(WHAT THE TASK REQUIRES) The answer must consist of each line of the records below that contains the string "computer".

──────────────────────────────

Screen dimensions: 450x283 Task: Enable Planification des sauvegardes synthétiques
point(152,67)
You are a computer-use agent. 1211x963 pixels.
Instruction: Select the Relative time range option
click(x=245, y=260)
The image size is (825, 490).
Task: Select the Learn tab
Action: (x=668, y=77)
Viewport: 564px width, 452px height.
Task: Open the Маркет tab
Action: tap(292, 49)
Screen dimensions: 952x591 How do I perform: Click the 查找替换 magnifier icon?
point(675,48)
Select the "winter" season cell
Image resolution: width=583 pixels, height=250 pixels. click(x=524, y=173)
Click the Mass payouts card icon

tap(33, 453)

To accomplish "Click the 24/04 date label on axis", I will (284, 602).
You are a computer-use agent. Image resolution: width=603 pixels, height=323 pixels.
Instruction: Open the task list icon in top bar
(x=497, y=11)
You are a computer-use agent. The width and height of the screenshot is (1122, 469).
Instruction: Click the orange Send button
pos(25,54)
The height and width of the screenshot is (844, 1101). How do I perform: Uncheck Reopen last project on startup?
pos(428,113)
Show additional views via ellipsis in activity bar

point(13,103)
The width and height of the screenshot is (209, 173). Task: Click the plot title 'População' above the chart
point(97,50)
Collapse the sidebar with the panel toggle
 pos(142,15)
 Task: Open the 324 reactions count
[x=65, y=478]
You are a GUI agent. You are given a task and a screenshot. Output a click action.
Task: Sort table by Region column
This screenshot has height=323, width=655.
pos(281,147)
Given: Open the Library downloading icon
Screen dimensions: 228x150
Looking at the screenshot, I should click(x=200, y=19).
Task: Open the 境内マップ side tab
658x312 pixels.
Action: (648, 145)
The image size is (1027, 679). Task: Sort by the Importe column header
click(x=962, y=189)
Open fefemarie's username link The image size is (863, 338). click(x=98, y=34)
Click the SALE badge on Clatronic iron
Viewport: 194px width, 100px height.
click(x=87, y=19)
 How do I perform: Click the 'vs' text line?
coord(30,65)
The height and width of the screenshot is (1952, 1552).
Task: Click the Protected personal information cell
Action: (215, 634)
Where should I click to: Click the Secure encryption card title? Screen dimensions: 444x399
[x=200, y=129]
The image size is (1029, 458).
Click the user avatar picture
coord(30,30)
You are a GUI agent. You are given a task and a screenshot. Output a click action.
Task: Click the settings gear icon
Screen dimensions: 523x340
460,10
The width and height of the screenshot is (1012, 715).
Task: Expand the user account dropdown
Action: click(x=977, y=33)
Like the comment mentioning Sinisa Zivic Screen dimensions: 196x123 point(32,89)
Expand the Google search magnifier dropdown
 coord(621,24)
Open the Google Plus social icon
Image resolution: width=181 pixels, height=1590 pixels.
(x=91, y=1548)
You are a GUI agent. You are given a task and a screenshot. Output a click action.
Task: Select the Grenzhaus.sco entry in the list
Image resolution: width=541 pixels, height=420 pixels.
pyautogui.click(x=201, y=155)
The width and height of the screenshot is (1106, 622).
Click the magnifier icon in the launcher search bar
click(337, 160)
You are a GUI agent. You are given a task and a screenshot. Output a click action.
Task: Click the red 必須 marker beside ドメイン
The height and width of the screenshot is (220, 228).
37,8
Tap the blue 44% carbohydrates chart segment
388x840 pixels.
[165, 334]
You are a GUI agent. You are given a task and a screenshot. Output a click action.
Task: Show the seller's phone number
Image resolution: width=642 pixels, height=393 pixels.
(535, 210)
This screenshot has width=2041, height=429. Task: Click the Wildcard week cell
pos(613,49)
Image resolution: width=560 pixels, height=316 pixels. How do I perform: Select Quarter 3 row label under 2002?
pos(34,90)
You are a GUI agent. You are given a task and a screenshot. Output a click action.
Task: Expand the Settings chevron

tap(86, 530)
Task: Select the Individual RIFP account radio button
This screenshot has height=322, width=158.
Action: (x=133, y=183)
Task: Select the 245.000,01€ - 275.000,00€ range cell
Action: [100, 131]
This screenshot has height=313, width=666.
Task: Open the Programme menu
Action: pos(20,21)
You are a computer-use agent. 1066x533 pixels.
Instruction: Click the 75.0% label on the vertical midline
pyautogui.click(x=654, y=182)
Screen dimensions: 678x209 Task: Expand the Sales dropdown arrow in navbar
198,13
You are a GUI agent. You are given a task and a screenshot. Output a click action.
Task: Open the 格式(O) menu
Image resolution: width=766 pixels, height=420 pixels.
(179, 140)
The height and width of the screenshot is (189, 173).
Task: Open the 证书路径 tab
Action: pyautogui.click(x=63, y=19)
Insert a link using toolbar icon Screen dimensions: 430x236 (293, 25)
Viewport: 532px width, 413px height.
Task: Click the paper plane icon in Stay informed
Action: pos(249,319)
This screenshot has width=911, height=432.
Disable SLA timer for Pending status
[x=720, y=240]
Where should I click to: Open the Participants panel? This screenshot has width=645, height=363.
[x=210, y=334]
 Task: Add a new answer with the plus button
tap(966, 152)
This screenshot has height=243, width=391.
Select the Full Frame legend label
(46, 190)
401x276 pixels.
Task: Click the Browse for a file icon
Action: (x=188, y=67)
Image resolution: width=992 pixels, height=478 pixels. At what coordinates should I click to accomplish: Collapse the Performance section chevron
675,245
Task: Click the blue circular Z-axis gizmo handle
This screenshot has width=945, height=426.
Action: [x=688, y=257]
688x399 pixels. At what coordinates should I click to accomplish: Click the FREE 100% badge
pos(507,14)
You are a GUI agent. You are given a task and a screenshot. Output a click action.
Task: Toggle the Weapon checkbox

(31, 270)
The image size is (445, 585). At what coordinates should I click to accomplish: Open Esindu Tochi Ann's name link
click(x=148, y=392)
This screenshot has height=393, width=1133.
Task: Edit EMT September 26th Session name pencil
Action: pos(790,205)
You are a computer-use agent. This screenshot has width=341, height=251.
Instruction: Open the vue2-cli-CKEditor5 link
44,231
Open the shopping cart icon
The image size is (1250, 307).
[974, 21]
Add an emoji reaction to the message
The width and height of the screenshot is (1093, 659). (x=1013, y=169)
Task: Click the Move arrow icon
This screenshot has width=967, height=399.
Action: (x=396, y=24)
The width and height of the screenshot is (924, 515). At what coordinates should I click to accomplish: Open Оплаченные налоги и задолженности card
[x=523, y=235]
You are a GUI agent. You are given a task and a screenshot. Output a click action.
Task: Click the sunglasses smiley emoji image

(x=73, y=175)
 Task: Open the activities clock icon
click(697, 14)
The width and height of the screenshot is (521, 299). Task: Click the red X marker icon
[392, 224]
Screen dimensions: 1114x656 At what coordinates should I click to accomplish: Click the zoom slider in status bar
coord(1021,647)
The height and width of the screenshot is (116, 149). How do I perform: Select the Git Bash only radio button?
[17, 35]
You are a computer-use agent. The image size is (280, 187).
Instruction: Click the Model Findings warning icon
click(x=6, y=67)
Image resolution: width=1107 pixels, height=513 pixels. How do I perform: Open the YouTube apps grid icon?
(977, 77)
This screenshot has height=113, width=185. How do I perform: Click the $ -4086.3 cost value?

──────────────────────────────

(SOLUTION FOR THIS EXERCISE)
You are a computer-use agent. 1211x963 pixels.
You are a computer-use agent. Image resolution: width=603 pixels, height=323 pixels.
You are a computer-use agent. The width and height of the screenshot is (1122, 469).
You are a computer-use agent. 1066x533 pixels.
You are a computer-use agent. This screenshot has width=341, height=251.
You are a computer-use agent. The image size is (280, 187).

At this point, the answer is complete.